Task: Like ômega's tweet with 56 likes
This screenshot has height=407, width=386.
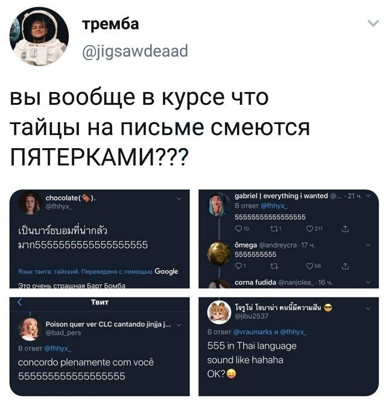Action: (x=309, y=266)
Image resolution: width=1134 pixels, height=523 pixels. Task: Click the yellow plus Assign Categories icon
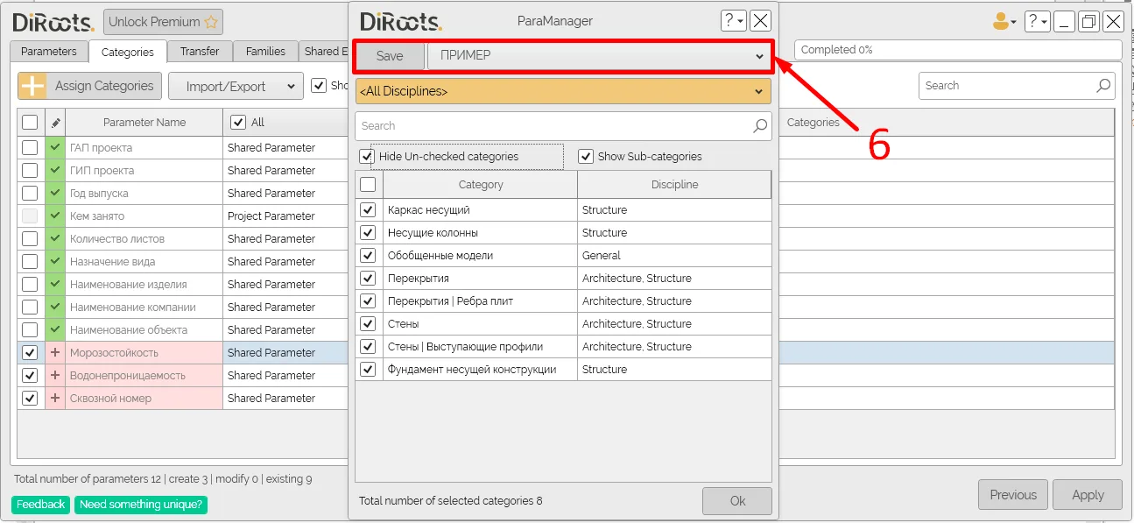click(32, 86)
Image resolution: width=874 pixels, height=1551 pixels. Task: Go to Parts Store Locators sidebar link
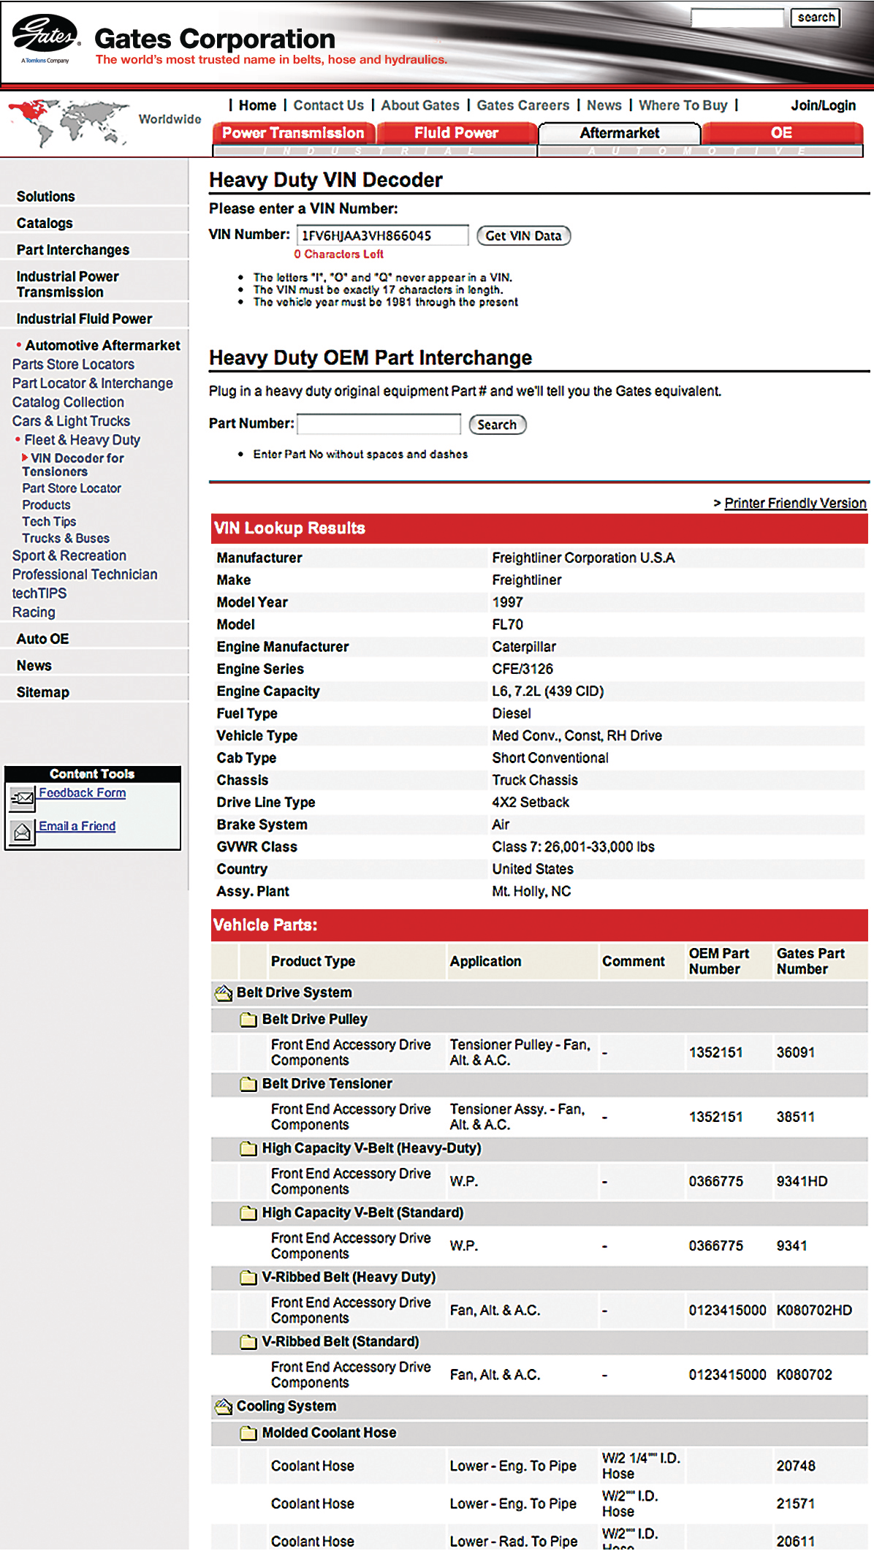(73, 364)
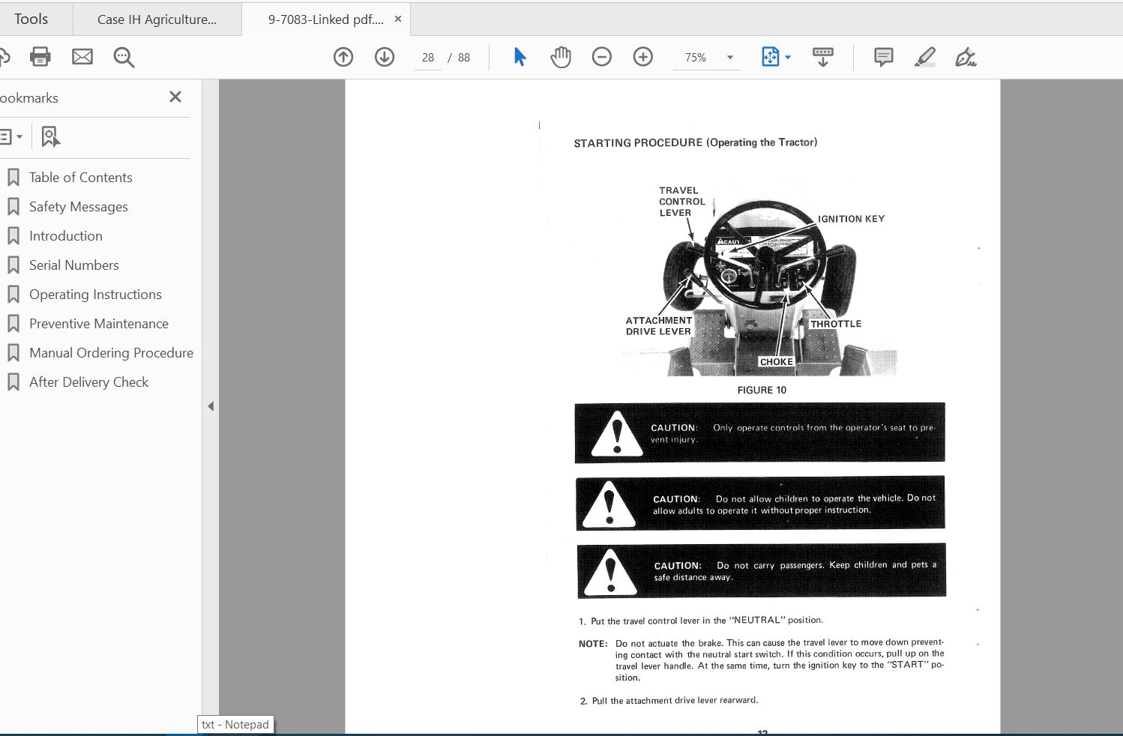Image resolution: width=1123 pixels, height=736 pixels.
Task: Jump to the Preventive Maintenance bookmark
Action: click(98, 323)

★ ★ ★

WORK TO COMPLETE: Copy every item above word for word, but leave out the pictures.

WRITTEN REPLY:
Task: Like ômega's tweet with 56 likes
This screenshot has height=407, width=386.
Action: (x=309, y=266)
Image resolution: width=1134 pixels, height=523 pixels. Task: Click the yellow plus Assign Categories icon
click(32, 86)
Image resolution: width=874 pixels, height=1551 pixels. Task: Go to Parts Store Locators sidebar link
(73, 364)
Image resolution: width=1123 pixels, height=736 pixels.
Task: Jump to the Preventive Maintenance bookmark
Action: click(98, 323)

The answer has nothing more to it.